Don't rush to program with GPT-5, it may not be as powerful as you think. Someone discovered that the SWE-bench Verified, the official test for programming ability, was wrong and only used 477 questions. What does it mean? We know that SWE-bench is a common and commonly used indicator to evaluate the autonomous programming ability of a model/agent. As a subset of it, SWE-bench Verified originally had a total of 500 questions.


Now it is equivalent to the 23 questions that OpenAI omitted by itself, and it has been solved by itself"subset" of subsetto evaluate model capabilities.

And if these questions default to zero points, the score is actually lower than Claude Opus 4.1. Because now the difference is only 0.4%.


This is not the first time that OpenAI has ignored 23 questions.

As early as when GPT-4.1 was released, they vowed that they were ignored because the solutions to these problems could not run on their infrastructure.


Outrageous, friends! You must know that SWE-bench Verified was proposed by OpenAI itself. The reason is that SWE-bench cannot systematically evaluate the programming ability of the model, so it decided to refine a subset by itself.

Now because the test questions cannot run normally, I have created a "subset" of the subset myself.

I thought it was outrageous enough that there were chart errors in the GPT-5 live broadcast, but now you tell me that the results may be fake?


OpenAI keeps omitting 23 questions

Some netizens have begun to discover that the capabilities of GPT-5 are not much better than Claude 4.1 Opus.

Looking at it now, this official result may have no reference value at all.

In addition to the discovery that netizens "falsified the results" by ignoring some test questions, they also discovered that they were comparing GPT-5, which has the greatest thinking effort, with Opus 4.1, which does not extend thinking and only relies on the output of the original model. This comparison is actually meaningless.


The reason why they only used 477 questions for testing was the same as when GPT-4.1 was released, because their internal infrastructure could not run the remaining 23 questions.


When GPT-4.1 was released in April this year, it scored 54.6% using only 477 questions on the same benchmark.
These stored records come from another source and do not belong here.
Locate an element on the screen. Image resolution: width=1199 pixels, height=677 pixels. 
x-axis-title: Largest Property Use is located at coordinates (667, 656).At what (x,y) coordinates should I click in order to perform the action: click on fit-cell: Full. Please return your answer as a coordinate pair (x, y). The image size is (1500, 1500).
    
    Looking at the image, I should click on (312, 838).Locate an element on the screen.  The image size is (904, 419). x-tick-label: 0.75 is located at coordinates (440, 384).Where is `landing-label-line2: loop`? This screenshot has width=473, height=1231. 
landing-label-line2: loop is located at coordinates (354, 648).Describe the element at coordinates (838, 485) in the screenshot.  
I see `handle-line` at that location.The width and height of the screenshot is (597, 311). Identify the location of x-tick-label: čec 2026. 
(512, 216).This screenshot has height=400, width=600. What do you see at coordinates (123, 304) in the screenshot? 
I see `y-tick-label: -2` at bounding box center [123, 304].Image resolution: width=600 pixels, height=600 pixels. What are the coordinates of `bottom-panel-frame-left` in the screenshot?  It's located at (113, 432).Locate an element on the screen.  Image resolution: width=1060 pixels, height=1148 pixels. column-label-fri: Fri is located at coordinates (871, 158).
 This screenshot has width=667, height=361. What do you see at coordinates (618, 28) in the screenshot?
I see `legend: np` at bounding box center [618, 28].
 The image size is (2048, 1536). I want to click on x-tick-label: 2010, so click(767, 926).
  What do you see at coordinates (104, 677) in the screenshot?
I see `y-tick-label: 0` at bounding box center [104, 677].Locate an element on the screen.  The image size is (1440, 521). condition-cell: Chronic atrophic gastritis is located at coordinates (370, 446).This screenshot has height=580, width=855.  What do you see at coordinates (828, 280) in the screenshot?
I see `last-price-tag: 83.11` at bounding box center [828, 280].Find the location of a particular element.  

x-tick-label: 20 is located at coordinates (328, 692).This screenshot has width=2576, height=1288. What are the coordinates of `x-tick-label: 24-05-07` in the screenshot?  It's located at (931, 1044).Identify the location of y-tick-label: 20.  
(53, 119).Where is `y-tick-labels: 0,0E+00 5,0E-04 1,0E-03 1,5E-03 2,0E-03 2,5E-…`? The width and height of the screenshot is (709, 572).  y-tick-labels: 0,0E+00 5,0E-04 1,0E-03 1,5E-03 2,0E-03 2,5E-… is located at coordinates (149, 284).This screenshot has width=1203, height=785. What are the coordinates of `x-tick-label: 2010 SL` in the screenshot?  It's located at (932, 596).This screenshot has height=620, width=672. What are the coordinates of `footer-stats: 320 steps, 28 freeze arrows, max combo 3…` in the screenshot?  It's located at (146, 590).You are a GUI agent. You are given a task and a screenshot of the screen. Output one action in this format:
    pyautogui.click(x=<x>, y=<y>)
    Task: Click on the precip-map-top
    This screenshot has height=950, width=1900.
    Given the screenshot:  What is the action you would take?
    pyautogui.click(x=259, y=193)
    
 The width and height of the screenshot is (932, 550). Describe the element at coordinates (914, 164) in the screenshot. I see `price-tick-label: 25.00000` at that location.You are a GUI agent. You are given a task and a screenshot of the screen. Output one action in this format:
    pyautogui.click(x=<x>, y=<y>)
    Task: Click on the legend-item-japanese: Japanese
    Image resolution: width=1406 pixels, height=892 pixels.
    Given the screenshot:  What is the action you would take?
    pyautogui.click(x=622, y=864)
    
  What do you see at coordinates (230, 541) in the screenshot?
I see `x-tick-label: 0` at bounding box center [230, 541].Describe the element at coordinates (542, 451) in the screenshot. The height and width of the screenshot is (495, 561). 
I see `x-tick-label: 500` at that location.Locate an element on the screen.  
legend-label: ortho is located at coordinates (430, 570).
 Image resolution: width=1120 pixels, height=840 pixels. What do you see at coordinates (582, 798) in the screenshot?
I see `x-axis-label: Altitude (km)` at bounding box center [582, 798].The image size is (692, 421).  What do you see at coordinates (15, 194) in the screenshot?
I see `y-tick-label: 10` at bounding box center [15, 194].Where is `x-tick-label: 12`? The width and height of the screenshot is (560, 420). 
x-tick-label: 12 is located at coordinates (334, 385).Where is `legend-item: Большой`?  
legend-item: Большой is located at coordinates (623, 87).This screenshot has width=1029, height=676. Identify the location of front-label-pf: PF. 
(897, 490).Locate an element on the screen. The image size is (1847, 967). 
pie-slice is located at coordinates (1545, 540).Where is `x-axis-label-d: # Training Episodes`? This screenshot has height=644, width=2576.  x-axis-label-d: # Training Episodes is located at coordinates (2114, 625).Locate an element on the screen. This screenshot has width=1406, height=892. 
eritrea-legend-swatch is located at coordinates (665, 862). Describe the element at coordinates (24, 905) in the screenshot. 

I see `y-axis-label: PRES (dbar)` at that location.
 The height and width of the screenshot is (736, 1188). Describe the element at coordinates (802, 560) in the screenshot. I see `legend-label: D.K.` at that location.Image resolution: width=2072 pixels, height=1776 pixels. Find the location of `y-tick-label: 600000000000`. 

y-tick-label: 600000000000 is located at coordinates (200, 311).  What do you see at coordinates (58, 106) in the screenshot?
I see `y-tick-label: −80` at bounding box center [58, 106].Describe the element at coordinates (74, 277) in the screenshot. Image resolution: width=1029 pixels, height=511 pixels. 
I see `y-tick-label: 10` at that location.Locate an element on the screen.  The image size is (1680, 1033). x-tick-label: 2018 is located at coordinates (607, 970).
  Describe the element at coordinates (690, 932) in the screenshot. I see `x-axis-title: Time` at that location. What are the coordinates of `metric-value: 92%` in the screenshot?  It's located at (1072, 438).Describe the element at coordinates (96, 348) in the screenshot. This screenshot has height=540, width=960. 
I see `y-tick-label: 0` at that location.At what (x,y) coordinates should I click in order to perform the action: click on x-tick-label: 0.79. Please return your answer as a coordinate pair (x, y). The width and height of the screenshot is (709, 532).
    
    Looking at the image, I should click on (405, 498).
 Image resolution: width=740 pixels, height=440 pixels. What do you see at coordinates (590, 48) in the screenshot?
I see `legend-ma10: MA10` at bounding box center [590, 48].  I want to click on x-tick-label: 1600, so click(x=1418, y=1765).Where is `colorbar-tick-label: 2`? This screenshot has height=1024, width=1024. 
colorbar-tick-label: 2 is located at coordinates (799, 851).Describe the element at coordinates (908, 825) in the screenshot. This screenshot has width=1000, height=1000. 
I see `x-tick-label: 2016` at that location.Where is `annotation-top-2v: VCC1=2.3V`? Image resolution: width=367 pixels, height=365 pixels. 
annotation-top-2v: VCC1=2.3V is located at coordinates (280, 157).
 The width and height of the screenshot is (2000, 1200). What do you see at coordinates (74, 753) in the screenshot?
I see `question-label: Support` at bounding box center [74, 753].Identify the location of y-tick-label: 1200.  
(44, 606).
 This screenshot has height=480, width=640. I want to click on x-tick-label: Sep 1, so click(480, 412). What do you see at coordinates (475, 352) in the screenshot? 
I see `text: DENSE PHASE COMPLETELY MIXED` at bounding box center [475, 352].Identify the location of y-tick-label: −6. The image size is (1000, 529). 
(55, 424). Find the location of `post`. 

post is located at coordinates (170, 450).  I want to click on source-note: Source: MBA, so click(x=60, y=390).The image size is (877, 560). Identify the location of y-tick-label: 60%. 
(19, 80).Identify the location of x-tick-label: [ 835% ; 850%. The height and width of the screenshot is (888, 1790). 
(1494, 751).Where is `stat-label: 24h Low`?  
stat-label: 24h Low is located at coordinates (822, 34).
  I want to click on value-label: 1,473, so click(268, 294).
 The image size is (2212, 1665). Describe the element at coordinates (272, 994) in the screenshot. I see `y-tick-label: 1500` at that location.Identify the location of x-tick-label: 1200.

Officials also pointed out at the time that if the scores for these questions were conservatively set at 0, the score of 54.6% would become 52.1%. Even so, this value was the highest at the time.


As for Anthropic, they have actually discovered the OpenAI operation.

Just when Claude Opus 4.1 was released and announced the programming results, there was this sentence at the end of the article.


For the Claude 4 series models, they continue to use the same simple framework, which only equips the models with two tools - a Bash tool and a tool for file editing via string replacement, and no longer includes the third "planning tool" used in Claude 3.7 Sonnet.

And note at the end: In all Claude 4 models,The scores they report are based on the full 500 questions. OpenAI model scores are reported based on a subset of 477 questions.


The benchmark is proposed by OpenAI itself.

If we say,SWE-bench VerifiedIf this is the benchmark proposed by OpenAI itself, then this matter is even more outrageous.

Isn't this equivalent to shooting yourself in the foot?


At that time, it was for similar reasons - their tests found that some tasks of SWE-bench may be difficult or even impossible to solve, resulting in SWE-bench being unable to systematically evaluate the model's autonomous programming capabilities.

So, they decided to cooperate with the author of SWE-bench and decided to come up with a new version, hoping to provide a more accurate evaluation.

Together, they launched a manual annotation campaign involving 93 senior programmers to screen each sample of the SWE-bench test set for appropriately scoped unit tests and clearly specified problem descriptions.

They randomly selected 1699 samples and then labeled them based on unified standards.

For example, is the problem description clear? Each annotation has a label ranging from [0, 1, 2, 3] with increasing severity.

Labels 0 and 1 represent minor; labels 2 and 3 represent severe, indicating that the sample is defective in some way and should be discarded.


Additionally, we evaluate the difficulty of each example by asking annotators to estimate the time it would take a developer to identify and implement a solution.

Finally, 500 verified samples were obtained, and the data set was subdivided according to difficulty. The “easy” subset contains 196 repair tasks that take less than 15 minutes, while the “hard” subset contains 45 tasks that take longer than 1 hour.

As a result, this subset has now been reduced by OpenAI.

One More Thing

However, there is still a general list that may be worth referring to, which is the original SWE-bench.

In this list, Claude 4 Opus still occupies the leading position.